And you can substitute any number of actions, objects, or character traits for “hottie”. If he/she was perceived as honest and honorable, and they start acting otherwise, they lose respect and credibility. If the initial attraction was a convertible, or bike, hairstyle, or wonderbra, and the object is replaced with something “more practical” – poof.
Gaynor
on 05/03/2009 at 3:31 am
TS,
Doesn’t it happen with both sexes? If a relationship is not working we eventually lose interest and move on. As we know the majority of relationships are not forever.
ts
on 05/03/2009 at 4:32 am
Actually Brad,
I agree with you on this one.
I think I may have lived it with a musician once.

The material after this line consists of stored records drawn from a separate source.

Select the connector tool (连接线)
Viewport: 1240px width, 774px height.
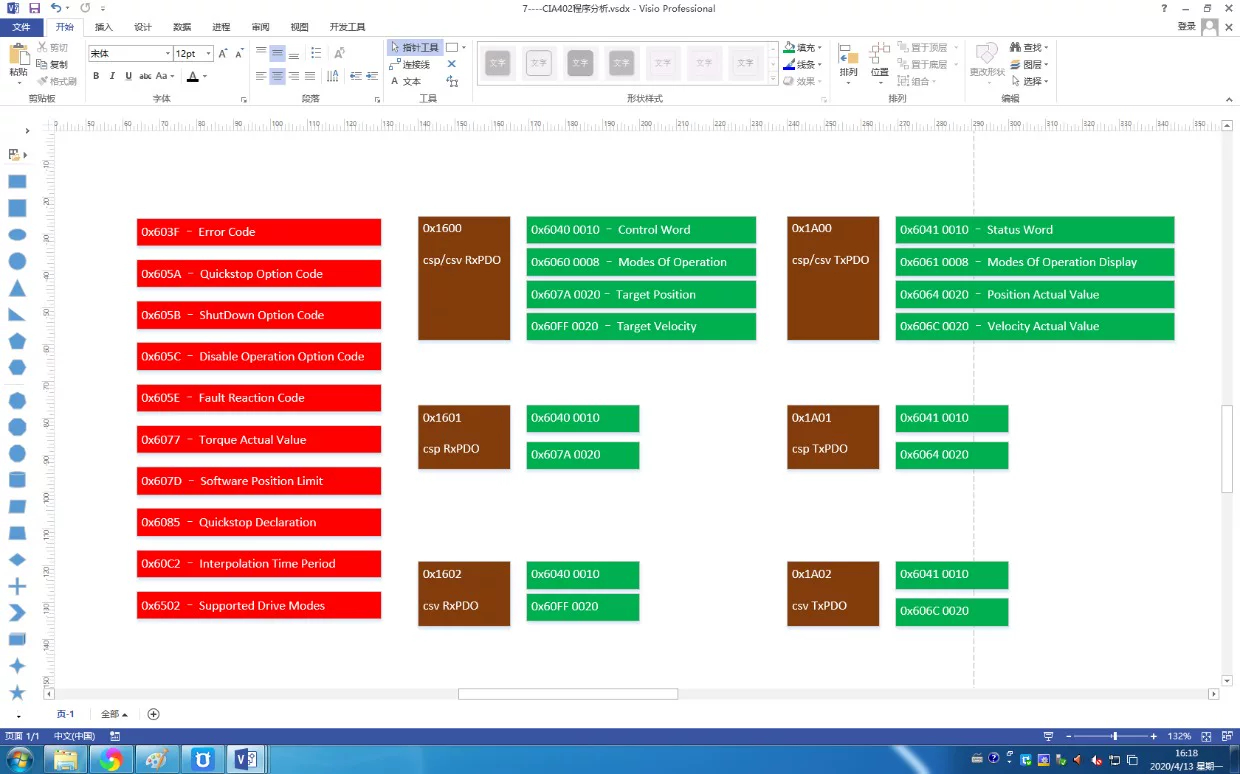point(410,64)
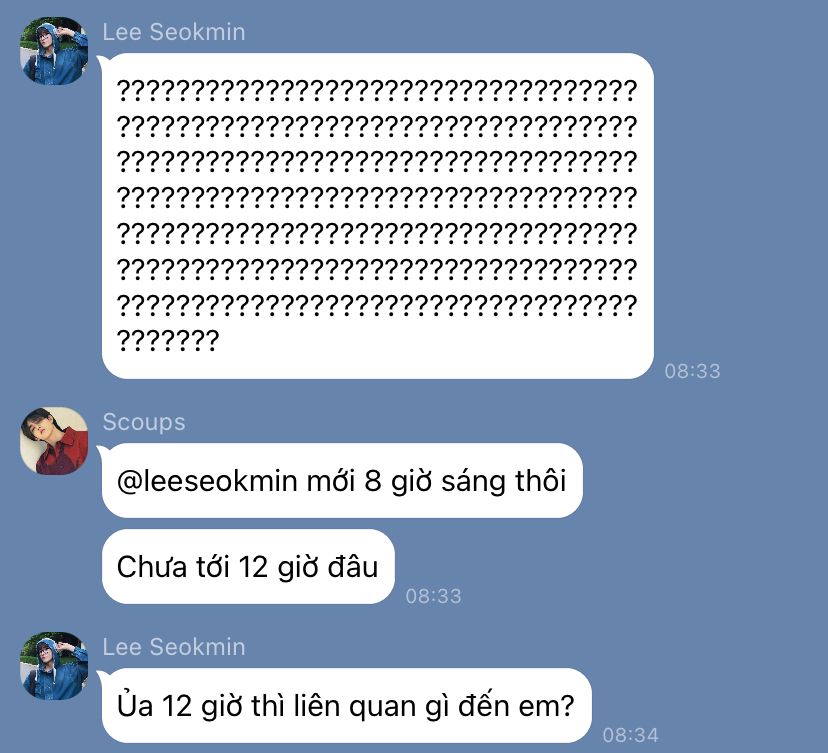Click empty blue chat background right of Scoups' messages

click(702, 523)
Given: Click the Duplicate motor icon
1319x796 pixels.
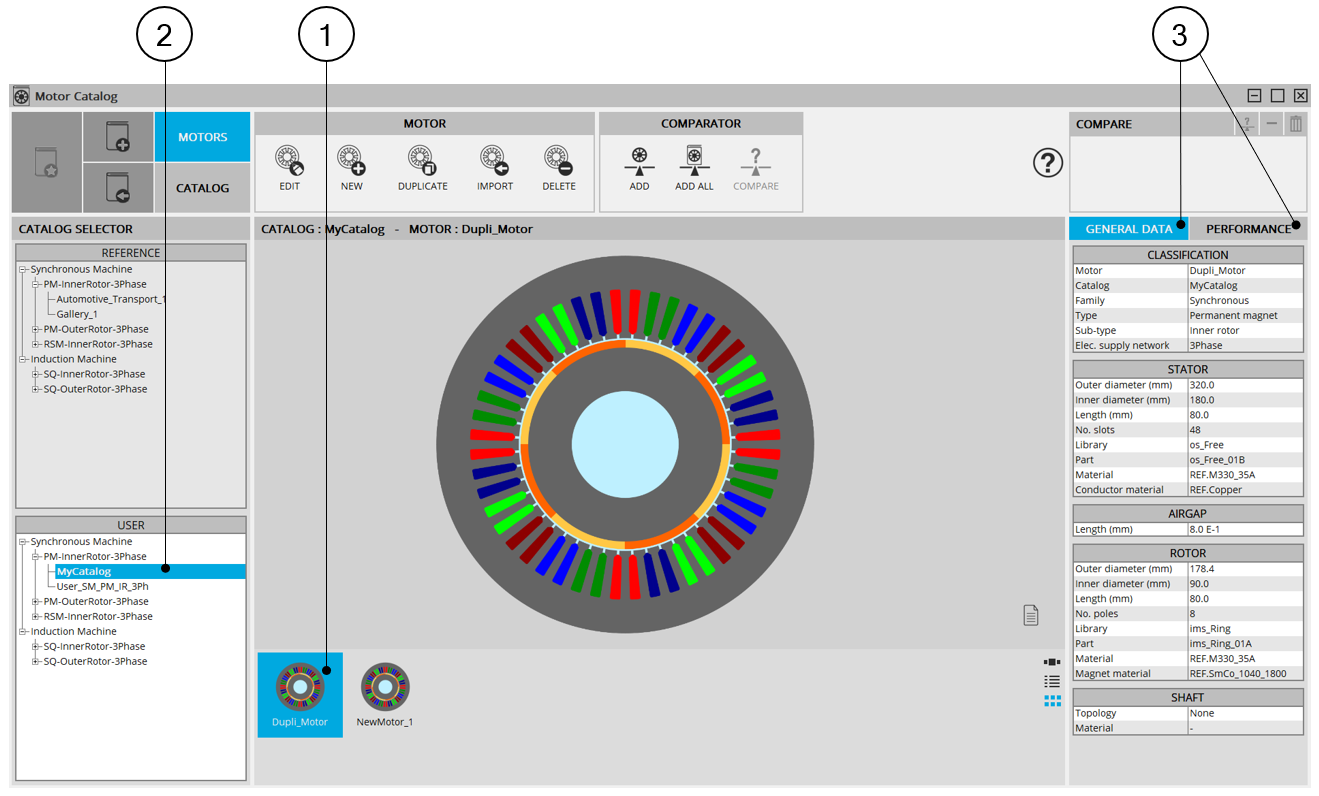Looking at the screenshot, I should [422, 162].
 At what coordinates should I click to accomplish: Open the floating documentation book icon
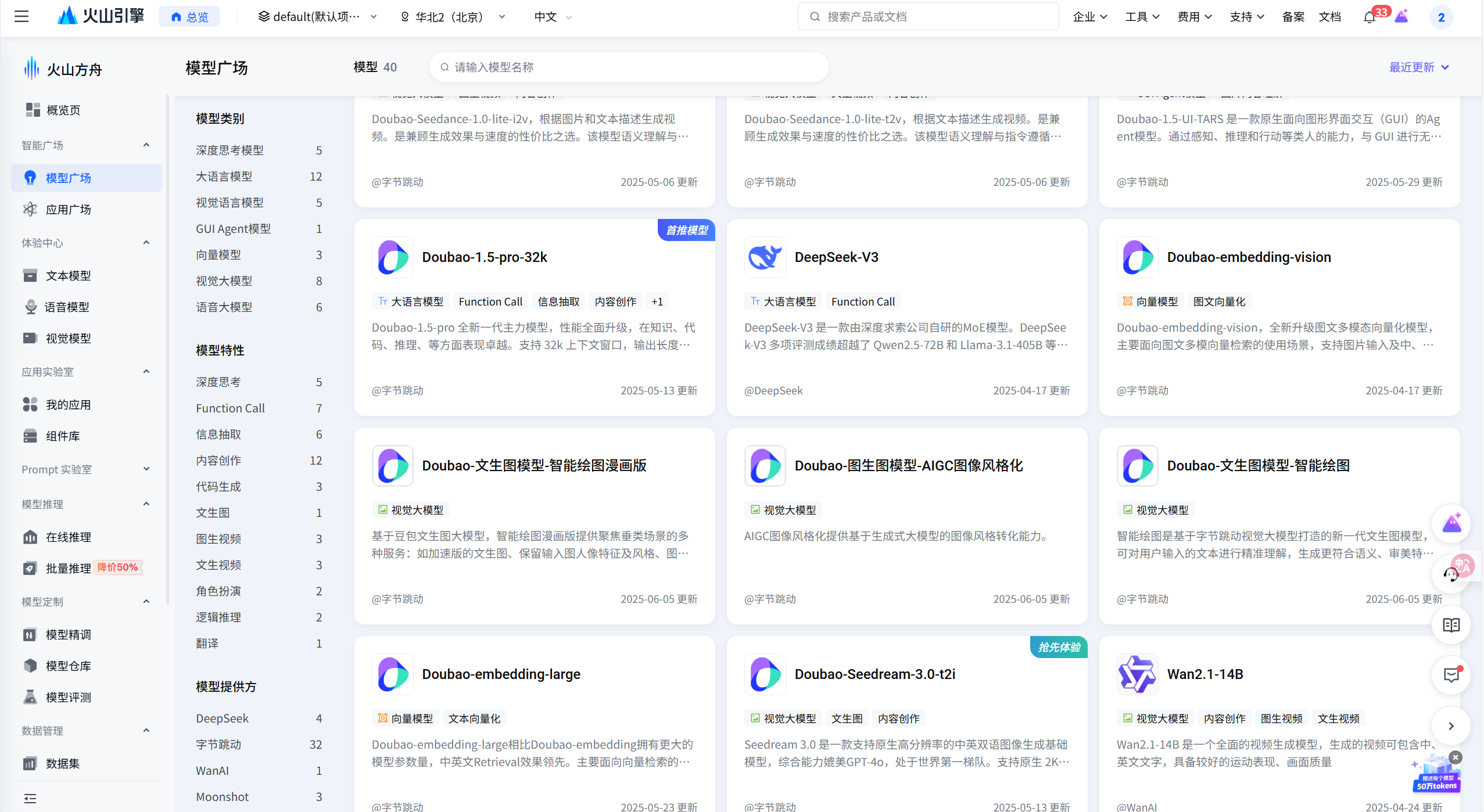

You are not wrong. But, I suspect, that you have never lived in the world of creative people and artists. That is a truly different personality type to deal with. You have your site about making babies, and that is all it is about. But, you know, some people live their lives and create so many more things then another human being.
That given, I agree with you this time.
Basically, don’t go for jerks, or anyone that can’t give you want you honestly don’t want or need. Don’t waste your time with what you don’t truly want or need in life. It is our own decision in the long run.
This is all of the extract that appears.